(Collected data entries)
BEGIN

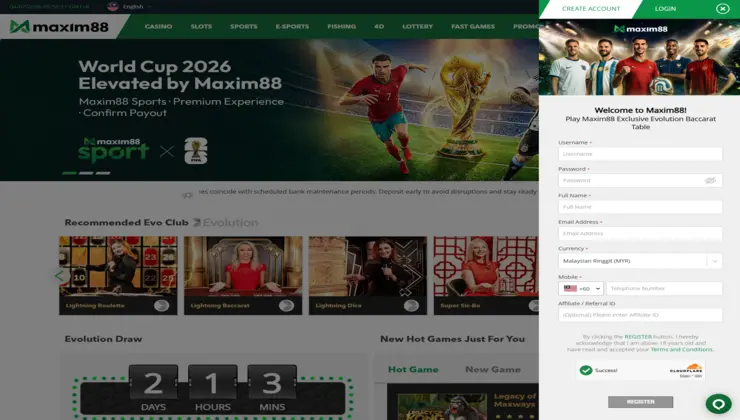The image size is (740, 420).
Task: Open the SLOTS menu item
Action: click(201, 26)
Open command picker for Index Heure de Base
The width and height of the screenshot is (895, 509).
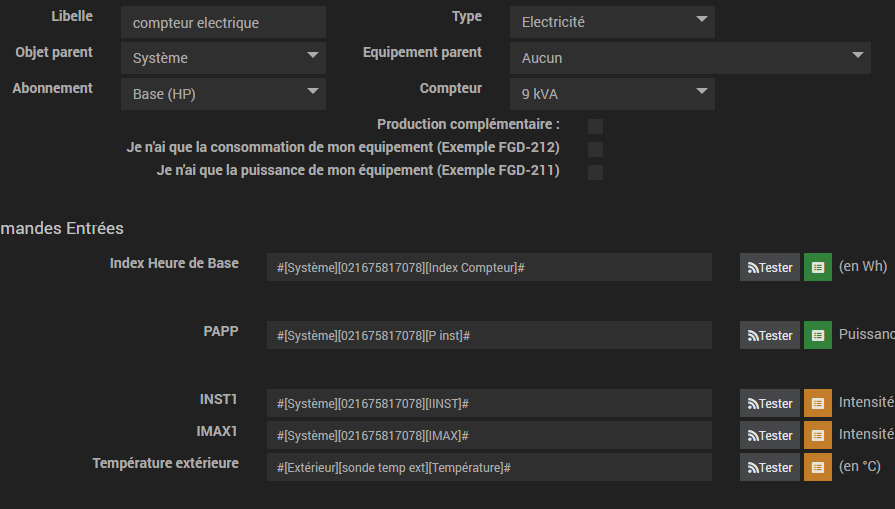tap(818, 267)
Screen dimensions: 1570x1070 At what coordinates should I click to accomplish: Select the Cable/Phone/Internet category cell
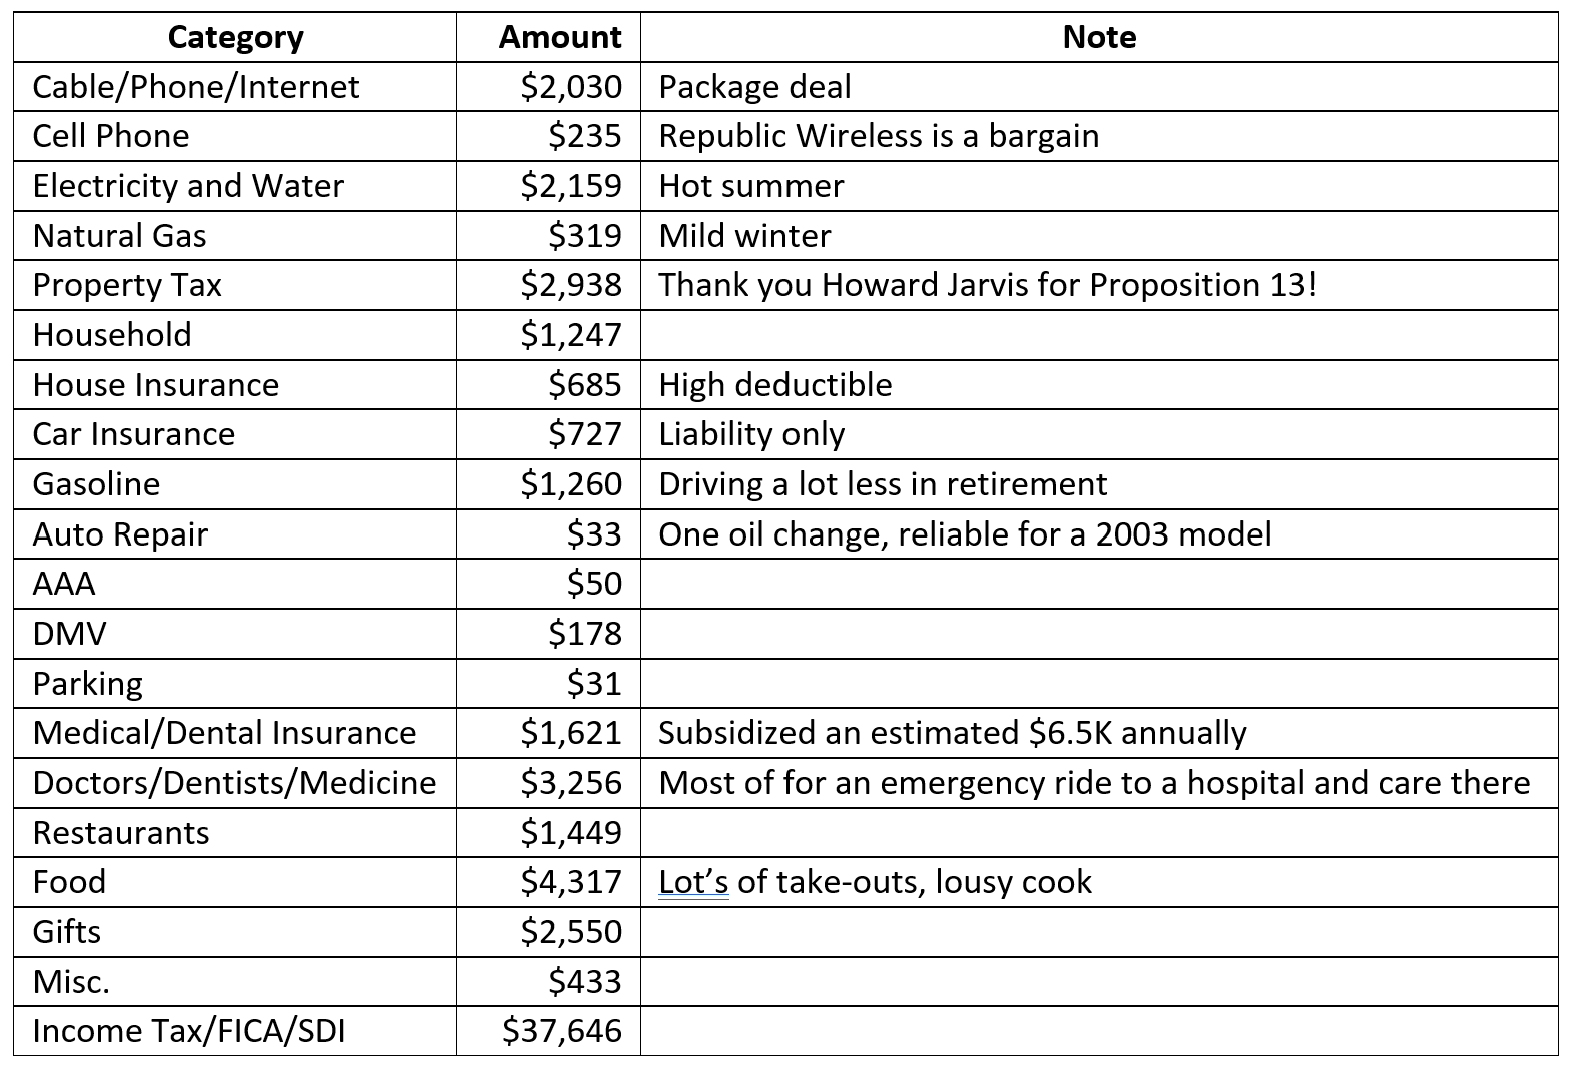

END

_WHAT YOU SHOULD DO_
Lines from the one with "The width and" through the final line of the records are the whole answer; print them exactly, minus any pictures.

_EXERCISE SOLUTION_
The width and height of the screenshot is (895, 509).
tap(818, 267)
Screen dimensions: 1570x1070 At what coordinates should I click to accomplish: Select the Cable/Phone/Internet category cell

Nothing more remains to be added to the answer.